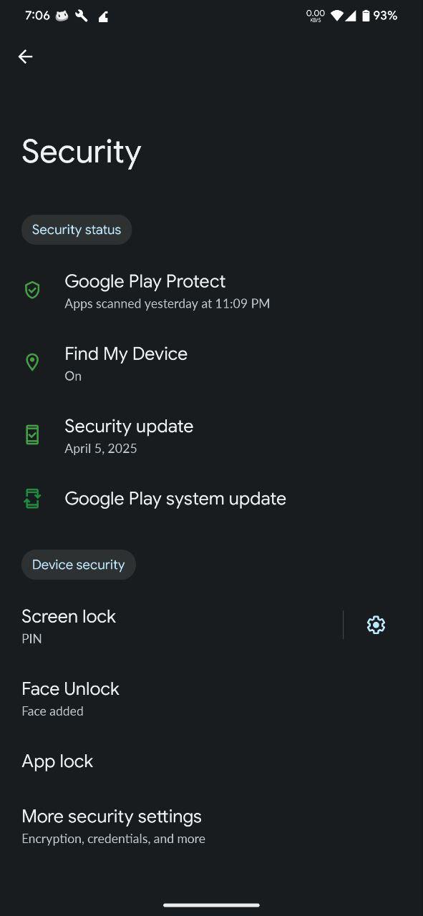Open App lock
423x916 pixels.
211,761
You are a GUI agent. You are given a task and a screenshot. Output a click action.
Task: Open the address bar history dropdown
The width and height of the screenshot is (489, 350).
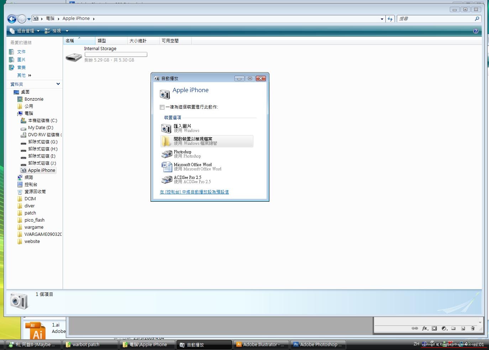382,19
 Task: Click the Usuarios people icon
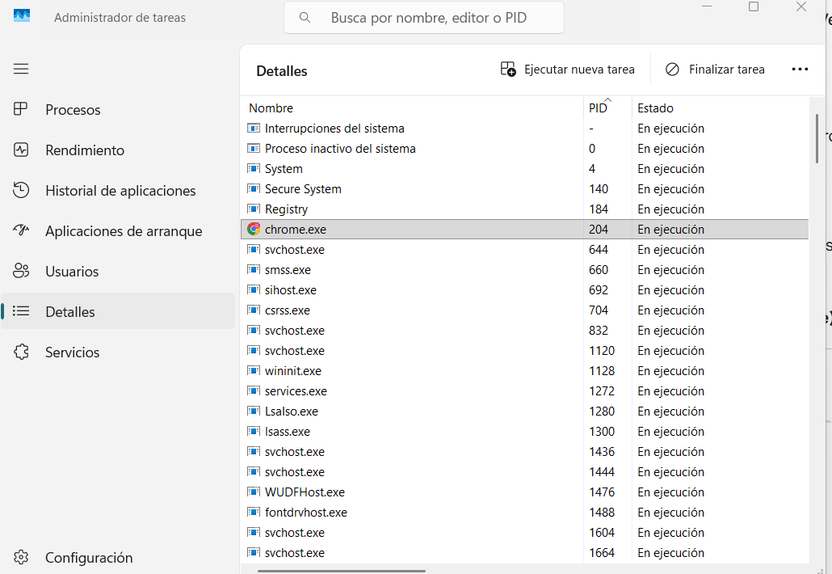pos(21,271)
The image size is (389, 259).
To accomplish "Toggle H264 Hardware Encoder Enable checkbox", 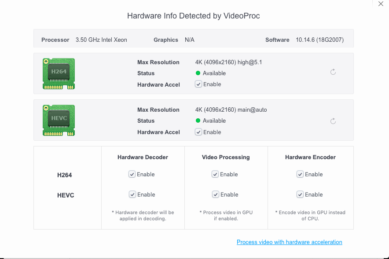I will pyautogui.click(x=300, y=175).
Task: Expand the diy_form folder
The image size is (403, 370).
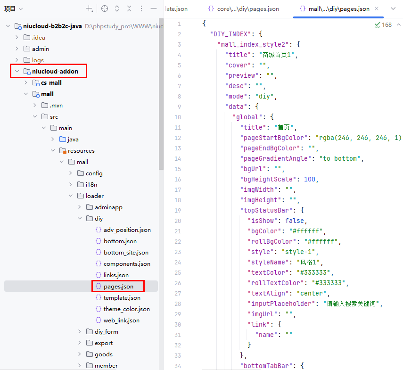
○ ○ ○
Copy the entries word for word, starting from the first one and ending with the line that contains "pos(21,271)". Include both ends and leave out the pictures.

-- TASK OUTPUT --
Open App lock
423x916 pixels.
211,761
You are a GUI agent. You are given a task and a screenshot. Output a click action.
Task: Open the address bar history dropdown
The width and height of the screenshot is (489, 350).
382,19
 Task: Click the Usuarios people icon
pos(21,271)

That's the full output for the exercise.